6. Glucose monitoring

6.1 Structured glucose monitoring

Question: Should structured glucose monitoring be preferable in comparison with capillary glucose monitoring for diabetes control in patients with type 2 diabetes?

Population

People with type 2 diabetes

Intervention

Structured glucose monitoring

Comparison

Capillary glucose monitoring

Outcome

HbA1c

Setting

Outpatient

Relevant outcomes

Outcome

Relevance (1–9)

Critical

HbA1c

7

Yes

Hypoglycemia

6

No

Patients’ preference

4

No

RECOMMENDATION:

We suggest to structure (with a pre-defined scheme of required tests) capillary blood glucose self-monitoring in the treatment of type 2 diabetes.

Strength of the recommendation: weak. Quality of evidence: very low.

Justification. The panel confirmed question and outcomes of interest. No further RCT has been retrieved, and therefore this recommendation remained unaltered. For further details, please see the previous version of these guidelines2.

EVIDENCES

This recommendation is based on results of a meta-analysis on this issue37, which has been updated (using the same search string) up to 01/03/2022, retrieving no further trials. For further details, please see the previous version of the present guideline2.

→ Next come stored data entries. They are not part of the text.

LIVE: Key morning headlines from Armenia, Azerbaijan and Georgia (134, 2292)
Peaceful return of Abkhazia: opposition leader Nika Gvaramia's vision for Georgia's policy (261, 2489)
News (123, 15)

Subcutaneous continuous glucose monitoring

Question: Should subcutaneous continuous glucose monitoring be preferable in comparison with capillary glucose monitoring for diabetes control in patients with type 2 diabetes treated with basal-bolus insulin schemes?

Population

People with type 2 diabetes

Intervention

Subcutaneous continuous glucose monitoring

Comparison

Capillary glucose monitoring

Outcome

HbA1c; Hypoglycemia; Patients’ preference

Setting

Outpatient

Relevant outcomes

Outcome

Relevance (1–9)

Critical

HbA1c

8

Yes

Hypoglycemia

8

Yes

Patients’ preference

7

Yes

RECOMMENDATION:

We do not suggest continuous glucose monitoring rather than self-monitoring blood glucose in patients with type 2 diabetes on basal-bolus insulin therapy.

Strength of the recommendation: weak. Quality of evidence: very low.

Justification. The panel confirmed question and outcomes of interest. No further RCT has been retrieved, and therefore this recommendation remained unaltered. For further details, please see the previous version of these guidelines2.

EVIDENCES

This recommendation is based on results of a meta-analysis on this issue36, which has been updated (using the same search string) up to 01/05/2022, retrieving no further trials. For further details, please see the previous version of the present guideline2.